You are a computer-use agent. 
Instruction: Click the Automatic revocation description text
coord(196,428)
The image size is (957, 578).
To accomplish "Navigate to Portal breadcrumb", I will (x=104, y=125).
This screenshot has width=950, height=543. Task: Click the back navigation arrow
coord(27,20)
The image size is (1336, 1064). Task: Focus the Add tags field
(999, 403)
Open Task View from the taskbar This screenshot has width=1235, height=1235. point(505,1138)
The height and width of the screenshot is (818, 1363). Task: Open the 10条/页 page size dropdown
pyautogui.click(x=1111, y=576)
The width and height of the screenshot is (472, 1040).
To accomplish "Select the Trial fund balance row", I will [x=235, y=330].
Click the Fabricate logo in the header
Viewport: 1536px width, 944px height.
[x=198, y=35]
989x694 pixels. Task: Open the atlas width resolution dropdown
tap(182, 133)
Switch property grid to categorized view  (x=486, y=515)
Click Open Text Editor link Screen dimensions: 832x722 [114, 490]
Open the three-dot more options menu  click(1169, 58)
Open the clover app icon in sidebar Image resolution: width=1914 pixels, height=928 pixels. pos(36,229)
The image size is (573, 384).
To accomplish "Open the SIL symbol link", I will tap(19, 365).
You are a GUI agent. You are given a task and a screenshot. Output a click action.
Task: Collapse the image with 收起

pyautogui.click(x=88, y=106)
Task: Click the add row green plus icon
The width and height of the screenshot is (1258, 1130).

= = = = =

— WRITTEN EXERCISE —
Format the rows above as a numbered list, omitting blank lines.

— ANSWER TO THIS PROBLEM —
1. You are a computer-use agent. 
2. Instruction: Click the Automatic revocation description text
3. coord(196,428)
4. The image size is (957, 578).
5. To accomplish "Navigate to Portal breadcrumb", I will (x=104, y=125).
6. This screenshot has width=950, height=543. Task: Click the back navigation arrow
7. coord(27,20)
8. The image size is (1336, 1064). Task: Focus the Add tags field
9. (999, 403)
10. Open Task View from the taskbar This screenshot has width=1235, height=1235. point(505,1138)
11. The height and width of the screenshot is (818, 1363). Task: Open the 10条/页 page size dropdown
12. pyautogui.click(x=1111, y=576)
13. The width and height of the screenshot is (472, 1040).
14. To accomplish "Select the Trial fund balance row", I will [x=235, y=330].
15. Click the Fabricate logo in the header
16. Viewport: 1536px width, 944px height.
17. [x=198, y=35]
18. 989x694 pixels. Task: Open the atlas width resolution dropdown
19. tap(182, 133)
20. Switch property grid to categorized view  (x=486, y=515)
21. Click Open Text Editor link Screen dimensions: 832x722 [114, 490]
22. Open the three-dot more options menu  click(1169, 58)
23. Open the clover app icon in sidebar Image resolution: width=1914 pixels, height=928 pixels. pos(36,229)
24. The image size is (573, 384).
25. To accomplish "Open the SIL symbol link", I will tap(19, 365).
26. You are a GUI agent. You are given a task and a screenshot. Output a click action.
27. Task: Collapse the image with 收起
28. pyautogui.click(x=88, y=106)
29. Task: Click the add row green plus icon
30. The width and height of the screenshot is (1258, 1130).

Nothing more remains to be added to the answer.